La estructura que desde un principio adoptó “La rueda” no podía ser más clásica: tres partes diferenciadas (correspondientes a los manidos conceptos narrativos de planteamiento-nudo-desenlace), cada una de las cuales estaba constituida por 20 capítulos de una extensión no superior a las 2 páginas. Pretendía que el resultado final fuese una novela corta de 60 capítulos de ágil lectura. Aquí es donde entró la primavera para fijar, por medio de sus zarandeos meteorológicos, el armazón narrativo de la historia. En la primera parte, se presenta una sucesión de curiosos personajes, como seres vivos que afloran a las calles con la llegada de la ansiada estación. En la segunda se desencadenan los sucesos y relaciones entre ellos, como respondiendo a los episodios de inestabilidad tan típicos de aquella: los chubascos, las rachas de viento, el granizo… seguidos o alternados por los reflejos del sol, el espectro del arcoíris o las bondades de la brisa mañanera. Por fin, en la tercera, hay una resolución de la mayoría de esos azares, imbricados en torno a un suceso vertebrador de índole criminal.
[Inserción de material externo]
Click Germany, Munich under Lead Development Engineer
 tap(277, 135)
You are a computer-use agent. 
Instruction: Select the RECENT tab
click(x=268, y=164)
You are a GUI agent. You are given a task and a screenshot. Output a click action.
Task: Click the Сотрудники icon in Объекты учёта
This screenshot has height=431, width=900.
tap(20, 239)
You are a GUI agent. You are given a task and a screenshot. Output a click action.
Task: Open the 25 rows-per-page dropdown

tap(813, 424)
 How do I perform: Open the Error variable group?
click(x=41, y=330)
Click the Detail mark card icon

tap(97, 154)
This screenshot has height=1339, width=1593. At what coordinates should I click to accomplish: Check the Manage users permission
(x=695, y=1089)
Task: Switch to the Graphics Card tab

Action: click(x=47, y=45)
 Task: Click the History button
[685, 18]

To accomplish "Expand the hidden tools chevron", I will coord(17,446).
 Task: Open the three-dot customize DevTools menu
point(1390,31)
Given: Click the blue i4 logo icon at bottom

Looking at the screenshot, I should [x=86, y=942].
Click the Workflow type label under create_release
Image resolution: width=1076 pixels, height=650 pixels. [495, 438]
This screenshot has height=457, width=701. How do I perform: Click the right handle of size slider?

Tengo que confesar que en “La rueda del extravío” se hallan algunos de los personajes y páginas más queridos por mí hasta ahora. A bote pronto, se me presentan unos cuantos, como cromos en un álbum de la posguerra: Sandra, la opositora con la cabeza llena de nubes en vez de apuntes; su madre, la amorosa Paola Romera Hammerschmidt, que colma de ternura la residencia para enfermos de Alzheimer; los gemelos con sus barbas, sus chaquetas y sus guitarras, más el reluciente Jaguar en el que realizan sus recorridos urbanos; las mujeres de estos, hembras despampanantes y confusas a la edad de cuarenta; Francisquito, el enamoradizo muchachito discapacitado, autor de hermosas cartas de amor; sin olvidar a Delfín, el umbrío vendedor de enciclopedias, con su maletín y su trauma a cuestas… Estos y otros muchos personajes son los que pueblan las 158 páginas impresas de “La rueda”. En cuanto al estilo, contaré que he pretendido fuese vivo en todo momento. Saltarín, barroco, zascandil, adornado según la ocasión de juguetonas subordinadas, expresiones castizas o palabras sacadas del magín de la RAE, algunas de ellas hoy moribundas. No sé si lo he conseguido, pero ése ha sido mi propósito. Ahora sólo queda poner la novela en vuestras manos, para que la leáis y juzguéis como mejor os plazca. Ojalá os guste, es mi deseo último como autor.